Swap execution facilities (SEFs) have been given the go-ahead after the US Commodity Futures Trading Commission (CFTC) passed final rules on OTC derivatives trading, including dropping the number of bids buyers must request to three.
The US derivatives regulator yesterday voted 4-1 on the core rules governing SEFs, forcing buyers to request at least two bids when trading swaps for the first 12 months - the number will then rise to three.
The new rule has been labelled a compromise for the CFTC, which initially proposed a minimum of five quotes. The initial proposal had been met with disapproval by market participants on grounds of information leakage.
Alex McDonald, CEO of Wholesale Markets Brokers' Association (WMBA) said the rules on the number of quotes requested were based on methodologies relevant to specific instruments such as credit default swaps and interest rate swaps.
"But there are many other instruments for which getting a quote can be difficult and flexibility is required," he said.
Timothy Cameron, managing director and head of SIFMA's asset managing group, said the minimum-bid requirement would "tie the hands" of investors.
"Requiring portfolio managers to broadcast their trading position more widely than they would otherwise choose could negatively impact the prevailing price of their trades, making it more expensive and difficult to hedge their clients risk," he said.
The Commission described its rules as "technology neutral," and has allowed future SEF operators to blend traditional voice broking activity with electronic trading on the platforms.
A two-period phase-in has been set up for minimum block sizes - a threshold for when trades are large enough to be reported with a delay. For the first year, the minimum block size will be calculated using a 50% notional amount calculation. It will then go up to 67% after one year.
The WMBA's McDonald said these rules left the door open to a further futurisation of swaps that has developed since October.
"US energy swaps have migrated almost entirely into a futures blocks regime, so any radical shifts in block trading rules will impact liquidity and could drive regulatory arbitrage."
The final rules on SEFs will become effective 60 days after its publication in the Federal Register. Market participants will then have 120 days to comply.
Yesterday's vote was a milestone. The rules are aimed at moving a large proportion of OTC trading activity to SEFs to comply with the Dodd-Frank Act, which was signed into federal law in 2010. The legislation also requires swaps to be reported to trade repositories and centrally cleared.
The final CFTC rules come after numerous delays and were originally expected last autumn, then again in February - only for further difficulties to arise.
The Commission angered market participants with some proposals, including Bloomberg, which intends to launch a SEF. The data vendor is suing the CFTC on ground that rules requiring a lower initial margin payment for swap futures compared to cleared swaps may limit liquidity on SEFs.

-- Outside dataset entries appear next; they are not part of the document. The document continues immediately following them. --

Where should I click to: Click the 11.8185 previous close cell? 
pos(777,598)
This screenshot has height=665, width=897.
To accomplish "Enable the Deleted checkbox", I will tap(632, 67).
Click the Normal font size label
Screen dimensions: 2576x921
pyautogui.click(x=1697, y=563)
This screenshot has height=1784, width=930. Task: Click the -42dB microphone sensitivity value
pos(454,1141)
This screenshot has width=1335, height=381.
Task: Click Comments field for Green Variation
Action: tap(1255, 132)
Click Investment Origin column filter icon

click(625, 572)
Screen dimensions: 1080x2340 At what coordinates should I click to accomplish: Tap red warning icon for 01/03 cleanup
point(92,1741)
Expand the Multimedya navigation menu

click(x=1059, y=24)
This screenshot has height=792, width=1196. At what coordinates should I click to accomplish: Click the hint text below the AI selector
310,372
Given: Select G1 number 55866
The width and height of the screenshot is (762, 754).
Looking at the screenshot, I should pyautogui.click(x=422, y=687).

Bloomberg yesterday said it was "pleased" the CFTC had come to an agreement on SEF rules. Other companies looking at running SEFs include MarketAxess and Tradeweb.
Zohar Hod, global head of sales at SuperDerivatives, a cloud-based data and technology service provider, said all eyes were now on the 20-plus SEF-hopefuls.
"Many have been claiming they were ready for months, and they now control their own fate," he said.
"The majority of the large swaps dealers have been preparing for this since 2010, but medium and smaller buy-side firms and non-financial participants, such as asset managers and corporations, now face a race against time to comply."